(Stored data)
* * *
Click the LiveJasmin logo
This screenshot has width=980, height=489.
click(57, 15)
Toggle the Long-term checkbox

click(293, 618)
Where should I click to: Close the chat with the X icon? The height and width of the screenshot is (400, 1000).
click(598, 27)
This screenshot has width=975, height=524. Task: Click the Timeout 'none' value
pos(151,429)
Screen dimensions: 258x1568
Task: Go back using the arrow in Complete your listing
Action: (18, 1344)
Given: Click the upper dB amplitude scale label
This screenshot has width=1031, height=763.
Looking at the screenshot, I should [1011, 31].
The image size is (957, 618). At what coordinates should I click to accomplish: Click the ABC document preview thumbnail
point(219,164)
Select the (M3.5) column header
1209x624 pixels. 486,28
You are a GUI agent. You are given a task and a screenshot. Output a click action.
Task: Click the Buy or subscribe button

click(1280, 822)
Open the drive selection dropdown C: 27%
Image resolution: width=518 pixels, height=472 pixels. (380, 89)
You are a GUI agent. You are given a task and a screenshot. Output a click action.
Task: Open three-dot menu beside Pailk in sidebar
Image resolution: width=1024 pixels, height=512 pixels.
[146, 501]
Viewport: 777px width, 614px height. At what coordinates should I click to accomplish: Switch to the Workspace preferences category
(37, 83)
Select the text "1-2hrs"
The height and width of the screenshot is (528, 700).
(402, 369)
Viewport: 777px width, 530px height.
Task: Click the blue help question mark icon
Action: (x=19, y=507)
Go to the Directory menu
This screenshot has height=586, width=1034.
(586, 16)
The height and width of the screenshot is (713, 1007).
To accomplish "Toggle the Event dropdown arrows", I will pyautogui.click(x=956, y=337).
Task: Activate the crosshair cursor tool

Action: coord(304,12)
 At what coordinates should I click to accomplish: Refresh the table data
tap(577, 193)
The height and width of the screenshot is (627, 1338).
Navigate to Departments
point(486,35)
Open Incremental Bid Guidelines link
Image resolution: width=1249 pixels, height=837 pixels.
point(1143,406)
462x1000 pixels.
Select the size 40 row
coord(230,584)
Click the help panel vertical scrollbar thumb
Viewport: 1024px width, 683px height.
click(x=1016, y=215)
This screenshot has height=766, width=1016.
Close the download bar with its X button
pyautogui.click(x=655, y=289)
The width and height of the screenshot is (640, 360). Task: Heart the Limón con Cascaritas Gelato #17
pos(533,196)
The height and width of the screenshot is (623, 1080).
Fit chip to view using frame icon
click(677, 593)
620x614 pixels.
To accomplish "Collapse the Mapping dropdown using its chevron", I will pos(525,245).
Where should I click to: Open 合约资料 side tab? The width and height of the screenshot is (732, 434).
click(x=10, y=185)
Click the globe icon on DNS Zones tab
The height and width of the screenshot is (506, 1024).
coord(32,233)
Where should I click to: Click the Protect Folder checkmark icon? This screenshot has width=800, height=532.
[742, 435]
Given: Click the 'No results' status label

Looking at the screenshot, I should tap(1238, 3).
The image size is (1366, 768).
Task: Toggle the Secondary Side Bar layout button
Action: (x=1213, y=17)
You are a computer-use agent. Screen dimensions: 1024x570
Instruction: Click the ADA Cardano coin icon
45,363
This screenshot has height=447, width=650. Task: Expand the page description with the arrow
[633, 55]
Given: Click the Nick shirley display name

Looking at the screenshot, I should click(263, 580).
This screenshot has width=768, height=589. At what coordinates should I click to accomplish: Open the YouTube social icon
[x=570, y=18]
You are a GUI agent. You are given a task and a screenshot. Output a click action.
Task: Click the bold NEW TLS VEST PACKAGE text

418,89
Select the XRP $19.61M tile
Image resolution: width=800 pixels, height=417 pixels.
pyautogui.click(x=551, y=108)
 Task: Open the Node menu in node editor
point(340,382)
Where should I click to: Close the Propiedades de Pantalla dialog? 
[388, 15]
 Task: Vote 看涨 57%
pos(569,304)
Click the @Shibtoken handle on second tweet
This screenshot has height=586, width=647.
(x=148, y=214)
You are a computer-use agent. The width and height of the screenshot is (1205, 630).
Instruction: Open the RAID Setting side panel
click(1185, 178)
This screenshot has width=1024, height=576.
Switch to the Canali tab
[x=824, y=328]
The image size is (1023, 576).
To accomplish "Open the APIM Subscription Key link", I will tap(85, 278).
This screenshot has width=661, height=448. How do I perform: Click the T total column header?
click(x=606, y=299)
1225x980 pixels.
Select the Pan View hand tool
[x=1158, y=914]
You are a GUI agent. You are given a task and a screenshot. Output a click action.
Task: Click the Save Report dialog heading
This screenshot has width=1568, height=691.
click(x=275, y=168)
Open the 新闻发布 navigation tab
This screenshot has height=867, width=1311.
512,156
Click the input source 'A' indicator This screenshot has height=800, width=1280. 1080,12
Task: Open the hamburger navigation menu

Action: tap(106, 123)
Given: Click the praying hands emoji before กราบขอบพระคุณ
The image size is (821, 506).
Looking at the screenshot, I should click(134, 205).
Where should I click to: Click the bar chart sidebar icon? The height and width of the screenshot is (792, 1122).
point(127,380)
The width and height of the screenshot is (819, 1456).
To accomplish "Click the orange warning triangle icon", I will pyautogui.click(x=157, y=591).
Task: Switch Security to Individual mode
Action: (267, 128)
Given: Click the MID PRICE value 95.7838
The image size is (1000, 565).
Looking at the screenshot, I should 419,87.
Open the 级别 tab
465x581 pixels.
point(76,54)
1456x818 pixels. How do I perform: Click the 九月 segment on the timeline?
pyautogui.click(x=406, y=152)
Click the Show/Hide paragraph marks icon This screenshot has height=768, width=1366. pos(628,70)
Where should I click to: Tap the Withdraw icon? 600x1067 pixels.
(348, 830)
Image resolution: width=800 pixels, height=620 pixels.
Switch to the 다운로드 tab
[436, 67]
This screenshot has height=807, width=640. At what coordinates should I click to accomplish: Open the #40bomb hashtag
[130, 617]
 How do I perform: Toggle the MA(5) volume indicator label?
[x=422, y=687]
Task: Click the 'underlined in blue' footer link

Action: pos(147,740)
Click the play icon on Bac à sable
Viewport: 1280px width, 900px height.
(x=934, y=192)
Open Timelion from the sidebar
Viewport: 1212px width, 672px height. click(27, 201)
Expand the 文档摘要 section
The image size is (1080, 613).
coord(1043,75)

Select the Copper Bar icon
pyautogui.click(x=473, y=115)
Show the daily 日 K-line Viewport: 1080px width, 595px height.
* * *
Exactly as they stand above, write out all the entries again.

Click the LiveJasmin logo
This screenshot has width=980, height=489.
click(57, 15)
Toggle the Long-term checkbox

click(293, 618)
Where should I click to: Close the chat with the X icon? The height and width of the screenshot is (400, 1000).
click(598, 27)
This screenshot has width=975, height=524. Task: Click the Timeout 'none' value
pos(151,429)
Screen dimensions: 258x1568
Task: Go back using the arrow in Complete your listing
Action: (18, 1344)
Given: Click the upper dB amplitude scale label
This screenshot has width=1031, height=763.
Looking at the screenshot, I should [1011, 31].
The image size is (957, 618). At what coordinates should I click to accomplish: Click the ABC document preview thumbnail
point(219,164)
Select the (M3.5) column header
1209x624 pixels. 486,28
You are a GUI agent. You are given a task and a screenshot. Output a click action.
Task: Click the Buy or subscribe button

click(1280, 822)
Open the drive selection dropdown C: 27%
Image resolution: width=518 pixels, height=472 pixels. (380, 89)
You are a GUI agent. You are given a task and a screenshot. Output a click action.
Task: Open three-dot menu beside Pailk in sidebar
Image resolution: width=1024 pixels, height=512 pixels.
[146, 501]
Viewport: 777px width, 614px height. At what coordinates should I click to accomplish: Switch to the Workspace preferences category
(37, 83)
Select the text "1-2hrs"
The height and width of the screenshot is (528, 700).
(402, 369)
Viewport: 777px width, 530px height.
Task: Click the blue help question mark icon
Action: (x=19, y=507)
Go to the Directory menu
This screenshot has height=586, width=1034.
(586, 16)
The height and width of the screenshot is (713, 1007).
To accomplish "Toggle the Event dropdown arrows", I will pyautogui.click(x=956, y=337).
Task: Activate the crosshair cursor tool

Action: coord(304,12)
 At what coordinates should I click to accomplish: Refresh the table data
tap(577, 193)
The height and width of the screenshot is (627, 1338).
Navigate to Departments
point(486,35)
Open Incremental Bid Guidelines link
Image resolution: width=1249 pixels, height=837 pixels.
point(1143,406)
462x1000 pixels.
Select the size 40 row
coord(230,584)
Click the help panel vertical scrollbar thumb
Viewport: 1024px width, 683px height.
click(x=1016, y=215)
This screenshot has height=766, width=1016.
Close the download bar with its X button
pyautogui.click(x=655, y=289)
The width and height of the screenshot is (640, 360). Task: Heart the Limón con Cascaritas Gelato #17
pos(533,196)
The height and width of the screenshot is (623, 1080).
Fit chip to view using frame icon
click(677, 593)
620x614 pixels.
To accomplish "Collapse the Mapping dropdown using its chevron", I will pos(525,245).
Where should I click to: Open 合约资料 side tab? The width and height of the screenshot is (732, 434).
click(x=10, y=185)
Click the globe icon on DNS Zones tab
The height and width of the screenshot is (506, 1024).
coord(32,233)
Where should I click to: Click the Protect Folder checkmark icon? This screenshot has width=800, height=532.
[742, 435]
Given: Click the 'No results' status label

Looking at the screenshot, I should tap(1238, 3).
The image size is (1366, 768).
Task: Toggle the Secondary Side Bar layout button
Action: (x=1213, y=17)
You are a computer-use agent. Screen dimensions: 1024x570
Instruction: Click the ADA Cardano coin icon
45,363
This screenshot has height=447, width=650. Task: Expand the page description with the arrow
[633, 55]
Given: Click the Nick shirley display name

Looking at the screenshot, I should click(263, 580).
This screenshot has width=768, height=589. At what coordinates should I click to accomplish: Open the YouTube social icon
[x=570, y=18]
You are a GUI agent. You are given a task and a screenshot. Output a click action.
Task: Click the bold NEW TLS VEST PACKAGE text

418,89
Select the XRP $19.61M tile
Image resolution: width=800 pixels, height=417 pixels.
pyautogui.click(x=551, y=108)
 Task: Open the Node menu in node editor
point(340,382)
Where should I click to: Close the Propiedades de Pantalla dialog? 
[388, 15]
 Task: Vote 看涨 57%
pos(569,304)
Click the @Shibtoken handle on second tweet
This screenshot has height=586, width=647.
(x=148, y=214)
You are a computer-use agent. The width and height of the screenshot is (1205, 630).
Instruction: Open the RAID Setting side panel
click(1185, 178)
This screenshot has width=1024, height=576.
Switch to the Canali tab
[x=824, y=328]
The image size is (1023, 576).
To accomplish "Open the APIM Subscription Key link", I will tap(85, 278).
This screenshot has width=661, height=448. How do I perform: Click the T total column header?
click(x=606, y=299)
1225x980 pixels.
Select the Pan View hand tool
[x=1158, y=914]
You are a GUI agent. You are given a task and a screenshot. Output a click action.
Task: Click the Save Report dialog heading
This screenshot has width=1568, height=691.
click(x=275, y=168)
Open the 新闻发布 navigation tab
This screenshot has height=867, width=1311.
512,156
Click the input source 'A' indicator This screenshot has height=800, width=1280. 1080,12
Task: Open the hamburger navigation menu

Action: tap(106, 123)
Given: Click the praying hands emoji before กราบขอบพระคุณ
The image size is (821, 506).
Looking at the screenshot, I should click(134, 205).
Where should I click to: Click the bar chart sidebar icon? The height and width of the screenshot is (792, 1122).
point(127,380)
The width and height of the screenshot is (819, 1456).
To accomplish "Click the orange warning triangle icon", I will pyautogui.click(x=157, y=591).
Task: Switch Security to Individual mode
Action: (267, 128)
Given: Click the MID PRICE value 95.7838
The image size is (1000, 565).
Looking at the screenshot, I should 419,87.
Open the 级别 tab
465x581 pixels.
point(76,54)
1456x818 pixels. How do I perform: Click the 九月 segment on the timeline?
pyautogui.click(x=406, y=152)
Click the Show/Hide paragraph marks icon This screenshot has height=768, width=1366. pos(628,70)
Where should I click to: Tap the Withdraw icon? 600x1067 pixels.
(348, 830)
Image resolution: width=800 pixels, height=620 pixels.
Switch to the 다운로드 tab
[436, 67]
This screenshot has height=807, width=640. At what coordinates should I click to accomplish: Open the #40bomb hashtag
[130, 617]
 How do I perform: Toggle the MA(5) volume indicator label?
[x=422, y=687]
Task: Click the 'underlined in blue' footer link

Action: pos(147,740)
Click the play icon on Bac à sable
Viewport: 1280px width, 900px height.
(x=934, y=192)
Open Timelion from the sidebar
Viewport: 1212px width, 672px height. click(27, 201)
Expand the 文档摘要 section
The image size is (1080, 613).
coord(1043,75)

Select the Copper Bar icon
pyautogui.click(x=473, y=115)
Show the daily 日 K-line Viewport: 1080px width, 595px height.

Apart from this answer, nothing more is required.